I had a heated discussion this afternoon with a MAG buddy of mine – a solo-practice orthopedic surgeon practicing in a rural area of Georgia. He began with “I’m (fed up) with the bashing of fee-for-service (FFS). There’s no (alternative) compensation methodology that creates similar levels of physician productivity.” And off we went.
The Definition of Physician Productivity. I’ll send him the link to one of my previous posts (“The Real Definition of Physician Productivity Might Surprise You“), but we agreed that wRVUs can be a part of measuring “work-done”, particularly when comparing the unequal burden of caring for a patient-population with higher levels of diabetes or kidney disease, or lower levels of medical sophistication. But fundamentally, he defines physician productivity as “things done to patients today”, rather than “patient problems solved today or avoided tomorrow.”
The Role of Money in Determining Physician Work Ethic (or if you prefer, in Determining Discretionary Effort). My friend firmly believes that money is the ONE, dominant motivation of physician work ethic – that salaried physicians will “work (only) when they want to.” He went on to say that higher levels of pay will create higher levels of effort. But I know my friend gives the same level of high effort in the OR when operating on a Medicaid patient as he does when operating on a commercially insured patient, producing an incongruity in his argument.
If not money, then what? I spoke of group culture (interdependency among and accountability to one another, ensuring reliably high levels of effort by all), and inherent altruism among physicians, but he would have none of it. For him, those concepts were somewhere between mythology and ideology. He offered a (not-so) hypothetical case of a little girl with a newly broken elbow presenting to the orthopedic office at 5:01 pm, ostensibly ushered into the FFS office, but turned away by a salaried orthopod. He was incredulous at my declaration that a given physician’s behavior in such a circumstance would be (ie, must be) dissociated from the presence or absence of compensation. I never got to plug Daniel Pink’s work.
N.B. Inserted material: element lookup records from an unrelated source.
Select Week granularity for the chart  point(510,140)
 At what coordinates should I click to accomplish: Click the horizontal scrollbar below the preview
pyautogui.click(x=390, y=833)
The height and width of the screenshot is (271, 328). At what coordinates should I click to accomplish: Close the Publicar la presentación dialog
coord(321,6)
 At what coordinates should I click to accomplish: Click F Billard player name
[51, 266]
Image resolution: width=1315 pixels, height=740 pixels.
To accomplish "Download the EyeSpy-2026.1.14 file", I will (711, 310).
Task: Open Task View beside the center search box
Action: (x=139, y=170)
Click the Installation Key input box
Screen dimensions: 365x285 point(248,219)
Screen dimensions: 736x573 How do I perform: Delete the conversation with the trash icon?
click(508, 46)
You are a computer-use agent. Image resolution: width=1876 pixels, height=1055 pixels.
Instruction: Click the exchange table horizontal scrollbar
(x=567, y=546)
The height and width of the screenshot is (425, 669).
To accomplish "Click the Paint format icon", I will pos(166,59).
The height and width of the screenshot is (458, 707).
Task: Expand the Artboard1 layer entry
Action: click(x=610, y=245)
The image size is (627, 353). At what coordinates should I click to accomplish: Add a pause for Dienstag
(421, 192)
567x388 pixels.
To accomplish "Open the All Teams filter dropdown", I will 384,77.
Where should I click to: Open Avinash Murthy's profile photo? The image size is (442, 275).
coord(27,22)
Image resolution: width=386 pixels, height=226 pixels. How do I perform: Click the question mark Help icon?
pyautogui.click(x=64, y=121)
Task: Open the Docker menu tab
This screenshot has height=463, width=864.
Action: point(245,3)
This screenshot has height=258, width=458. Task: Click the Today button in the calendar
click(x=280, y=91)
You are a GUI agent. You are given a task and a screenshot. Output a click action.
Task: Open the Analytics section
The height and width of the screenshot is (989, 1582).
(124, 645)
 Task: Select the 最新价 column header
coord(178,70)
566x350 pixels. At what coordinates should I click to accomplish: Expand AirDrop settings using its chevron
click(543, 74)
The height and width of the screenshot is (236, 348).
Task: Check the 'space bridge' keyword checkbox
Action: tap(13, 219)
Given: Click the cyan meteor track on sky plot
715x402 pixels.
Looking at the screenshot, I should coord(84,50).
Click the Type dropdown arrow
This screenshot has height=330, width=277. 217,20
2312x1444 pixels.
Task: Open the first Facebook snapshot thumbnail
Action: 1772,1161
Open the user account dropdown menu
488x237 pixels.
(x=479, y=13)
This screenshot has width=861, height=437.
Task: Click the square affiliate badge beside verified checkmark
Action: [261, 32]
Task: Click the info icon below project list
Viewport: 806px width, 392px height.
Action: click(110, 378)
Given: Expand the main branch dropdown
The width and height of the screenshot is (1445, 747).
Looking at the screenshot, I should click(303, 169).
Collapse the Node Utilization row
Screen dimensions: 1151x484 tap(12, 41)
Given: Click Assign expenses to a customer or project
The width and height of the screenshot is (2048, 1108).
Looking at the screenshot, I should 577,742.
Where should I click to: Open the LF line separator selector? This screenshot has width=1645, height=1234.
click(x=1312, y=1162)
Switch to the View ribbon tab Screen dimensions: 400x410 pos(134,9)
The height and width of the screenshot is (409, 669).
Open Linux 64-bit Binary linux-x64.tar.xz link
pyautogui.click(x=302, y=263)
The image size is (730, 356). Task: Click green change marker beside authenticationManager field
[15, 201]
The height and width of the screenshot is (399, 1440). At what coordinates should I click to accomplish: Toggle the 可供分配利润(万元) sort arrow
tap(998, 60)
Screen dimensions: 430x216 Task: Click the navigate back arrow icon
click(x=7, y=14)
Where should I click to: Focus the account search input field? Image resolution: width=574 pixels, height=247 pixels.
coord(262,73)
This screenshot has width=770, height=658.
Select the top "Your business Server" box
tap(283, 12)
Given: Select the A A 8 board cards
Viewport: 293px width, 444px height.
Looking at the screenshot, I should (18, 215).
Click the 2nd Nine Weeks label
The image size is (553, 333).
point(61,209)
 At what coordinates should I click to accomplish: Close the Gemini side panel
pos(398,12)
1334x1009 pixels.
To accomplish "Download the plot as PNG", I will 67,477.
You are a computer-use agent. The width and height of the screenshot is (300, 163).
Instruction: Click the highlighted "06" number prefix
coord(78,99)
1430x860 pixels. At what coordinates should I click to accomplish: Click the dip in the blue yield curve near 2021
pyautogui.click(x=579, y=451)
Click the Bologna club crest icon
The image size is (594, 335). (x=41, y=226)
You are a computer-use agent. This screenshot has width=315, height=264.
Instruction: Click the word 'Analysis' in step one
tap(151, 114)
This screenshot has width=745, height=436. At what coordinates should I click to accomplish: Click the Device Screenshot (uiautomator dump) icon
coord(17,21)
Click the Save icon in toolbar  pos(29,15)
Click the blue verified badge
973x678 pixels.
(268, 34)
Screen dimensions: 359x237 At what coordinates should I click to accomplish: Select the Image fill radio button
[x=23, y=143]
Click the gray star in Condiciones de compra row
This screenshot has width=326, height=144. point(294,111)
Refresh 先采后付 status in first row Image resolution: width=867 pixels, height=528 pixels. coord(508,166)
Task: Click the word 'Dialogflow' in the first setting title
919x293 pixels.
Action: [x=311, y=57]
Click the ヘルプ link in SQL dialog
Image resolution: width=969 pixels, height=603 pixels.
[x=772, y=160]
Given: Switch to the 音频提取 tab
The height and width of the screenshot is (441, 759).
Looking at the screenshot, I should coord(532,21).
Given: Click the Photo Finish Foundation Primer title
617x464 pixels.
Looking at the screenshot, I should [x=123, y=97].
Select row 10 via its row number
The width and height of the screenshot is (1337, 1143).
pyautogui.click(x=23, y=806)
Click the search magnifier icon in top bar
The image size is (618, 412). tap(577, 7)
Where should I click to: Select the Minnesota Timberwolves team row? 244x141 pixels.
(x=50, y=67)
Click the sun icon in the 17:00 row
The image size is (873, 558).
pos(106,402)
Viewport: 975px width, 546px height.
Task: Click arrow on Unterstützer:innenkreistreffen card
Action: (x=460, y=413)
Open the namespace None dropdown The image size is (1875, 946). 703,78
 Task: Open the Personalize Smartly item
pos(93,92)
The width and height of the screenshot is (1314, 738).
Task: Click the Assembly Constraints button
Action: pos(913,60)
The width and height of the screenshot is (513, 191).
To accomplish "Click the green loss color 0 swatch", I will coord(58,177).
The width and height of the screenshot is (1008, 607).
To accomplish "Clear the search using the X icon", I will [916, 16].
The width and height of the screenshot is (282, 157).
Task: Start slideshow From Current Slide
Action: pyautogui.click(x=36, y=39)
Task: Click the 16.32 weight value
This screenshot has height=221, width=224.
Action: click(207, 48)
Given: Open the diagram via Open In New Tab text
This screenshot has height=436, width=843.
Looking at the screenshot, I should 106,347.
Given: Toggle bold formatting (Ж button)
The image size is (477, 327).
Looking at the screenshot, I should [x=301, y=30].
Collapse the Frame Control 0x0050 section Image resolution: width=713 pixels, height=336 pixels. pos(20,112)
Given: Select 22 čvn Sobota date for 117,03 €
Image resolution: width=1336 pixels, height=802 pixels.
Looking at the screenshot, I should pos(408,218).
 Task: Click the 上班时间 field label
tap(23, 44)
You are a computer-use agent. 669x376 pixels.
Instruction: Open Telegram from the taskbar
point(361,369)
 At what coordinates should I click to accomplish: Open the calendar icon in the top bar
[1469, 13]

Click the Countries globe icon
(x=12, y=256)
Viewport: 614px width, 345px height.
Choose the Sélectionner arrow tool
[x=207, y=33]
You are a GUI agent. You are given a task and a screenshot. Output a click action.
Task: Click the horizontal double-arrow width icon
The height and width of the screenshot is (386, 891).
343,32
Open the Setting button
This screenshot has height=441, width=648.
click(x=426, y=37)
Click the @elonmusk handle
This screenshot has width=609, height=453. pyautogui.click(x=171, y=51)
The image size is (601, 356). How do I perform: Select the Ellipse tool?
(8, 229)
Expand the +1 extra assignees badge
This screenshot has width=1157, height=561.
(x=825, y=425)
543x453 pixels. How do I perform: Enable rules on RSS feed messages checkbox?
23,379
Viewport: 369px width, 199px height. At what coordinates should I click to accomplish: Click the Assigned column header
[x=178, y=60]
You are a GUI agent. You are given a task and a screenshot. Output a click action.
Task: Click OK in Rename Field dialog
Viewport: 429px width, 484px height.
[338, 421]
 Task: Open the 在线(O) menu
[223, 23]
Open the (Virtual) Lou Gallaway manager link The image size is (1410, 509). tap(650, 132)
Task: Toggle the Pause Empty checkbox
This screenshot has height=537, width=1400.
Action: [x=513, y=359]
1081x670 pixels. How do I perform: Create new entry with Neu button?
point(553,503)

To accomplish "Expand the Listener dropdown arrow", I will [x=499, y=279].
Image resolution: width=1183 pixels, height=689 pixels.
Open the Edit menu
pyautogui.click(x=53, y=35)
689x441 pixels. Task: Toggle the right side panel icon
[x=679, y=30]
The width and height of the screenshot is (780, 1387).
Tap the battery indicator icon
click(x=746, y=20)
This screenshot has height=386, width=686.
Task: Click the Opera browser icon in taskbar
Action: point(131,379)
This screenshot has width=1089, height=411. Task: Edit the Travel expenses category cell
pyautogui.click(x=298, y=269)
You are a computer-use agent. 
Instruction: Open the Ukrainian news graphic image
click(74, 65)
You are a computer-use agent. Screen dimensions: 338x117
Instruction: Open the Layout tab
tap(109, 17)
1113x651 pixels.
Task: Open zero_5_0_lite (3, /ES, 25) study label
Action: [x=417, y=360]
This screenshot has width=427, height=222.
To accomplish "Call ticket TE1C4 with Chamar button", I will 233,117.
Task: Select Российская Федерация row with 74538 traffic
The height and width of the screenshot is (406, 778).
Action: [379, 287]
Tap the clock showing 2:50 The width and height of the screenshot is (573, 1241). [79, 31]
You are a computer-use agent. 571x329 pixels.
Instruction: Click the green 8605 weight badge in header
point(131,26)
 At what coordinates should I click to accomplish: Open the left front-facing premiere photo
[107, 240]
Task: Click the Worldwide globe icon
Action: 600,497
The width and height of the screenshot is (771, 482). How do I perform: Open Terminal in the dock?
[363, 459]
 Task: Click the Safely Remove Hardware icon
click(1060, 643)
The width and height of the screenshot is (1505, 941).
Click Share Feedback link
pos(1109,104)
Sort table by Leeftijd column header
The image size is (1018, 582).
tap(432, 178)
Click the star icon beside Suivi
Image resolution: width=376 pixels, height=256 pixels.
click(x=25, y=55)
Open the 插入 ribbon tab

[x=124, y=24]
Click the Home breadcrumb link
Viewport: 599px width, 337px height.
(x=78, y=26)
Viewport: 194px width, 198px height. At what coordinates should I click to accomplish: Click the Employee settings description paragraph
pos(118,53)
This conversation unnerved me. Not because I am unlikely to ever change the mindset of my friend relative to the role of money in physician behavior. And not because of some ridiculous belief we physicians should work for free; I believe physicians should be highly compensated for the high stakes, high intensity, narrow-tolerances of our privileged craft, just not through a FFS mechanism.
Rather, I believe my friend’s point of view is likely reflective of the majority of FFS colleagues. Thus, our profession is threatened even more than I once believed. W.W.O.D?